§ **EXERCISE DIRECTIONS**
Please copy out the entries until you have copied the line that contains "Returns (47, 1860)", beginning with the first line.

§ **SUPPLIED DATA**
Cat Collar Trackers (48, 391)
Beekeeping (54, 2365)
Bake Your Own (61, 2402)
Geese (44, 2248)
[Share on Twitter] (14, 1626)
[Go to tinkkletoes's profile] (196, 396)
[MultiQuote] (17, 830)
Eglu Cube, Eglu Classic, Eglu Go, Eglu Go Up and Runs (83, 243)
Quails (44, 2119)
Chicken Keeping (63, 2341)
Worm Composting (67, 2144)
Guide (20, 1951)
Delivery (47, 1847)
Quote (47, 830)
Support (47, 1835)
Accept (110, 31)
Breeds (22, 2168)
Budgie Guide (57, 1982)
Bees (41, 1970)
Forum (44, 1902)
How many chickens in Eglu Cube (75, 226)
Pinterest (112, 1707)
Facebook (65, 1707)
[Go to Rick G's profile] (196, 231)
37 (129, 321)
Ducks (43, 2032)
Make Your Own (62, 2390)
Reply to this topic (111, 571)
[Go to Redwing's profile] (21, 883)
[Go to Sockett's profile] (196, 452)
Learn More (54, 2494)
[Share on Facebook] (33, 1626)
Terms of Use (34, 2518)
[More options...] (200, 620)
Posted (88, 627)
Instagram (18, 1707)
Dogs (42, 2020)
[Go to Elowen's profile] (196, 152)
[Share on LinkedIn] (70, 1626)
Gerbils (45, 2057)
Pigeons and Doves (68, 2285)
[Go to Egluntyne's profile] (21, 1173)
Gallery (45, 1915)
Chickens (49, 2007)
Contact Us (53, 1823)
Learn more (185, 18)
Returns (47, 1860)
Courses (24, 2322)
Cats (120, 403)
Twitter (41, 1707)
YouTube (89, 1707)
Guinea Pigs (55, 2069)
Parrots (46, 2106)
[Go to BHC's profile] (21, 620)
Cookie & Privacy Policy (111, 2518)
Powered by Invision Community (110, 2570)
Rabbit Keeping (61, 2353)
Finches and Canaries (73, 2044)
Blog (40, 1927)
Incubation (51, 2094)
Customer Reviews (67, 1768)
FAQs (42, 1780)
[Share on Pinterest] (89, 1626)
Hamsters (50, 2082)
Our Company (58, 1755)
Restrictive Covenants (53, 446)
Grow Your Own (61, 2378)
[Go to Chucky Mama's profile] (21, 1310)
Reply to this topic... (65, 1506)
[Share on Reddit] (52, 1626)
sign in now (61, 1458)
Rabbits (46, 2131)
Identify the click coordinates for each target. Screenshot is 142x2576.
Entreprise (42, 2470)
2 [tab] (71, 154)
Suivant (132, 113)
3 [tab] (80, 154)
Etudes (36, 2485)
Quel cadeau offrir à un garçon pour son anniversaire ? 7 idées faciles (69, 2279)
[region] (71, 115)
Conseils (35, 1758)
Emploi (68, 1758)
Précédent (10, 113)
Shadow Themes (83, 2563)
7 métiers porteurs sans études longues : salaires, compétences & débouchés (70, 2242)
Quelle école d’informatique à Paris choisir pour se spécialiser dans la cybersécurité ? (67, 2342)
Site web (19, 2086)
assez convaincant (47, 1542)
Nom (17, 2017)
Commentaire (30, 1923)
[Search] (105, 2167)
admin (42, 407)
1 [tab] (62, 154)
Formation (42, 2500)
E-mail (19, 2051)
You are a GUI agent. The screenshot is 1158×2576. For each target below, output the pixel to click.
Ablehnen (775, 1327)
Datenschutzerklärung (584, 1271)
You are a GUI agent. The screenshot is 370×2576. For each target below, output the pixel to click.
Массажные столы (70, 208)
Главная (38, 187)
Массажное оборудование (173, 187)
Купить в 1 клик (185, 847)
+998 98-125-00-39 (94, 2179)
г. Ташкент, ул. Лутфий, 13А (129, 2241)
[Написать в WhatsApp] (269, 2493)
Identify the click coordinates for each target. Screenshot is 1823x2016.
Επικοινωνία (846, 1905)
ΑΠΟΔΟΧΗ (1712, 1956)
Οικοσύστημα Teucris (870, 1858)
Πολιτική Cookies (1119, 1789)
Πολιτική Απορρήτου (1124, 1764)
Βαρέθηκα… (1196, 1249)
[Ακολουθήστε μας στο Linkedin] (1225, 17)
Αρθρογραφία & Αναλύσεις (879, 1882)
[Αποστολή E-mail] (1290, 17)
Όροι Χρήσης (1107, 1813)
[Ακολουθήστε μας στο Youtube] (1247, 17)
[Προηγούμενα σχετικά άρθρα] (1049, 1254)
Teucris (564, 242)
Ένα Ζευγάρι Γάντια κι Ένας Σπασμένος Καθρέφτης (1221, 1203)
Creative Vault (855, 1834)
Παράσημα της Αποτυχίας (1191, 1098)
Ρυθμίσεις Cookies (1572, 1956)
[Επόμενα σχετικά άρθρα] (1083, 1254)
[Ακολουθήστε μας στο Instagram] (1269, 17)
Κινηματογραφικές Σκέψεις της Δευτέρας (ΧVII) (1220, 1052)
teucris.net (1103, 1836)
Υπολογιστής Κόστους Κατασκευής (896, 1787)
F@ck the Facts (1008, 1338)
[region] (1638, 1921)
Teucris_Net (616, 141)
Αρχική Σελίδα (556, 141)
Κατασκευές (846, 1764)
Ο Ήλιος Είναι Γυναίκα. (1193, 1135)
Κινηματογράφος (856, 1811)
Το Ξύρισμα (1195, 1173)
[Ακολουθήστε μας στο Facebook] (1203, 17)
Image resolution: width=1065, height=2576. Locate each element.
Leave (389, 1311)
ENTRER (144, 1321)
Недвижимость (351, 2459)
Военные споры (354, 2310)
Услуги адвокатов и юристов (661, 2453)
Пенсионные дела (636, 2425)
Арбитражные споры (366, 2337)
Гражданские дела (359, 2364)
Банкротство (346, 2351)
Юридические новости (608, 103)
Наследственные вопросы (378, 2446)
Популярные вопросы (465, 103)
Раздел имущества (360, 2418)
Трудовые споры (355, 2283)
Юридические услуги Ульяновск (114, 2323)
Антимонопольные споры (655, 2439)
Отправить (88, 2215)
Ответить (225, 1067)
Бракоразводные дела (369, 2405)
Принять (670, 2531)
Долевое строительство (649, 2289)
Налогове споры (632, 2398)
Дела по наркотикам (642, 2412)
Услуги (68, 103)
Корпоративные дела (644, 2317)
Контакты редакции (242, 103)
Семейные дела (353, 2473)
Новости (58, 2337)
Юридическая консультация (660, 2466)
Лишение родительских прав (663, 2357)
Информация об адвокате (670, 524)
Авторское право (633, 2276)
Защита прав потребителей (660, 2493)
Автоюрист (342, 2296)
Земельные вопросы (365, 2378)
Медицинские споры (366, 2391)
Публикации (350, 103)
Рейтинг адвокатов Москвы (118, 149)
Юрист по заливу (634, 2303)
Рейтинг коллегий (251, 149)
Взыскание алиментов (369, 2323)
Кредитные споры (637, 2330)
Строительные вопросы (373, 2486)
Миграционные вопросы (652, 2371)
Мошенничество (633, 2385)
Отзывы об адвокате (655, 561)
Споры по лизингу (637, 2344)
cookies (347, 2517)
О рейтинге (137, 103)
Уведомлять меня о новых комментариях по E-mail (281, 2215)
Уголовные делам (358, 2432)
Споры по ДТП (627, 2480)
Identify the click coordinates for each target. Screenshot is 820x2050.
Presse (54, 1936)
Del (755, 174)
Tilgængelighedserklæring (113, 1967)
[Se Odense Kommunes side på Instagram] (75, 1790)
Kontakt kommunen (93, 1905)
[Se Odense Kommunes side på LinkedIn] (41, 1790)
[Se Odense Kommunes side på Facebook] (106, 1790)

§ **SOLUTION**
Cat Collar Trackers (48, 391)
Beekeeping (54, 2365)
Bake Your Own (61, 2402)
Geese (44, 2248)
[Share on Twitter] (14, 1626)
[Go to tinkkletoes's profile] (196, 396)
[MultiQuote] (17, 830)
Eglu Cube, Eglu Classic, Eglu Go, Eglu Go Up and Runs (83, 243)
Quails (44, 2119)
Chicken Keeping (63, 2341)
Worm Composting (67, 2144)
Guide (20, 1951)
Delivery (47, 1847)
Quote (47, 830)
Support (47, 1835)
Accept (110, 31)
Breeds (22, 2168)
Budgie Guide (57, 1982)
Bees (41, 1970)
Forum (44, 1902)
How many chickens in Eglu Cube (75, 226)
Pinterest (112, 1707)
Facebook (65, 1707)
[Go to Rick G's profile] (196, 231)
37 (129, 321)
Ducks (43, 2032)
Make Your Own (62, 2390)
Reply to this topic (111, 571)
[Go to Redwing's profile] (21, 883)
[Go to Sockett's profile] (196, 452)
Learn More (54, 2494)
[Share on Facebook] (33, 1626)
Terms of Use (34, 2518)
[More options...] (200, 620)
Posted (88, 627)
Instagram (18, 1707)
Dogs (42, 2020)
[Go to Elowen's profile] (196, 152)
[Share on LinkedIn] (70, 1626)
Gerbils (45, 2057)
Pigeons and Doves (68, 2285)
[Go to Egluntyne's profile] (21, 1173)
Gallery (45, 1915)
Chickens (49, 2007)
Contact Us (53, 1823)
Learn more (185, 18)
Returns (47, 1860)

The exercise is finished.